Disease Management,Value-Based Payment Programs Fail to Cut Medicare Costs

The non-partisan Congressional Budget Office and Department of Health and Human Services have come out stating that programs designed to cut Medicare spending have failed. Disease management coordination demonstrations and value-based payment demonstrations have not reduced Medicare costs one bit. The 34 disease management coordination programs specifically have had no affect on the reduction of hospital admissions.

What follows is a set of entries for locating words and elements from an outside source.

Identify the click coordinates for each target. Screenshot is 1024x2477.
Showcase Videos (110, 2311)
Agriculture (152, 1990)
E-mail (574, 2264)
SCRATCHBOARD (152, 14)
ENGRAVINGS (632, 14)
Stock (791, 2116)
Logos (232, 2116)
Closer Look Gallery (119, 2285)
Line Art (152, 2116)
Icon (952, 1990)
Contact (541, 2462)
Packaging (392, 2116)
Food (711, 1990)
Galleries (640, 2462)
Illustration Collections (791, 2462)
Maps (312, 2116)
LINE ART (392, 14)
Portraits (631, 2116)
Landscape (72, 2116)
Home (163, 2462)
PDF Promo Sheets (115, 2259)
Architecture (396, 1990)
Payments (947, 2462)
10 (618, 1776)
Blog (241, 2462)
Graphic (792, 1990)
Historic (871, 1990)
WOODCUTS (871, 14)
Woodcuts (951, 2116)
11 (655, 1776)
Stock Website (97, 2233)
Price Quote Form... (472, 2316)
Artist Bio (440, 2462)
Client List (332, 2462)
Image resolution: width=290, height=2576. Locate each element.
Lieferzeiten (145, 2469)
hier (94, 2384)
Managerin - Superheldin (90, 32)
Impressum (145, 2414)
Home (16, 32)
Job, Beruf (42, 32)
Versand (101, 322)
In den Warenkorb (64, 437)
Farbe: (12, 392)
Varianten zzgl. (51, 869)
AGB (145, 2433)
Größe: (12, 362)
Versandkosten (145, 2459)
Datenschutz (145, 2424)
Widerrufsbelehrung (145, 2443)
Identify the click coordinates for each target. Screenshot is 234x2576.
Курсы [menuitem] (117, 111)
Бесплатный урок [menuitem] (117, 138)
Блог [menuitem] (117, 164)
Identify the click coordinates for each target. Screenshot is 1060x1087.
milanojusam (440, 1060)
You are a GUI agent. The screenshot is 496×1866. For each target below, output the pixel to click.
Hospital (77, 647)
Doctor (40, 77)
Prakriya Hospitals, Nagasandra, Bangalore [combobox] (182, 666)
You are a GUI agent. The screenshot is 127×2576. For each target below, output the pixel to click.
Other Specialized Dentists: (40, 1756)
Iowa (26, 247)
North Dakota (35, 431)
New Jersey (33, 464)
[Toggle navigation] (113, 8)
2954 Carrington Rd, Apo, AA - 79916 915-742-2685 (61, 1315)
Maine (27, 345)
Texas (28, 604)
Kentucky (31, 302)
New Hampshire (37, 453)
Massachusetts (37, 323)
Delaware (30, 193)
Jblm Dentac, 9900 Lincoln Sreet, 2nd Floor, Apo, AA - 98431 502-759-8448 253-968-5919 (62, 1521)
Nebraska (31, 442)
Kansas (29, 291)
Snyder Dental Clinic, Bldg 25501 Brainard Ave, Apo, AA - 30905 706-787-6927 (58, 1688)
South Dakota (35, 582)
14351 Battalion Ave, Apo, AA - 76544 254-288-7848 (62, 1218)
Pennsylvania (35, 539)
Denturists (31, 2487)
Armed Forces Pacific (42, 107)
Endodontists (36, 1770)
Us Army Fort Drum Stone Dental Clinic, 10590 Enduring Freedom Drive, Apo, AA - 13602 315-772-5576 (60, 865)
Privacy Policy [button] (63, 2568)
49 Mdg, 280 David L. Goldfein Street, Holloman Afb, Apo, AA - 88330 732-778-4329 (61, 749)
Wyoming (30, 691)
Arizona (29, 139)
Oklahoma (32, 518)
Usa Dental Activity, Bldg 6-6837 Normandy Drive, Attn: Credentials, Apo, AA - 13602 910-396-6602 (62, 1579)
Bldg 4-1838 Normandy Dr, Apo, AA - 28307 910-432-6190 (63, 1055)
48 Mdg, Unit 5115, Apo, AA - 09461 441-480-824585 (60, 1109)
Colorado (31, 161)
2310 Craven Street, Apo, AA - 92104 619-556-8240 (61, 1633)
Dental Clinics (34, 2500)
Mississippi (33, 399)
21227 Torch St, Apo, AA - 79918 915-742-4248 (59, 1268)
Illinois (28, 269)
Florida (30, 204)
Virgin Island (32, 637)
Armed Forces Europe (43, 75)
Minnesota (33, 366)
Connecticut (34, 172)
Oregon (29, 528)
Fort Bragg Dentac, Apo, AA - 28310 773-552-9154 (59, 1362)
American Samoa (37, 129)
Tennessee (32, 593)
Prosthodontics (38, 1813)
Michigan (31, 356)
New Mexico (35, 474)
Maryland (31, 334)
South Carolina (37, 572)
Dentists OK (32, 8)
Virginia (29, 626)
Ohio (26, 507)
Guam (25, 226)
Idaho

Value-based payment demonstrations, which allowed large multi-specialty physician groups to share in savings or offered bonuses for meeting quality metrics, created no Medicare savings at all. A complete report of CBO’S findings can be found here: http://www.cbo.gov/ftpdocs/126xx/doc12663/01-18-12-MedicareDemoBrief.pdf

Medicare and Medicaid spending/costs are dramatically rising. According to CMS, medicare spending will reach $1.038 billion by 2020. Medicaid spending will reach $458 billion by 2020 as well. Medicare and Medicaid spending is expected to grow at 7% between 2012-2020. Expect to see HHS Secretary Kathleen Sebelius authorize and implement cuts to the programs as deep as 30% starting January 2012. The cuts are the only option Secretary Sebelius has since the programs failed to produce savings.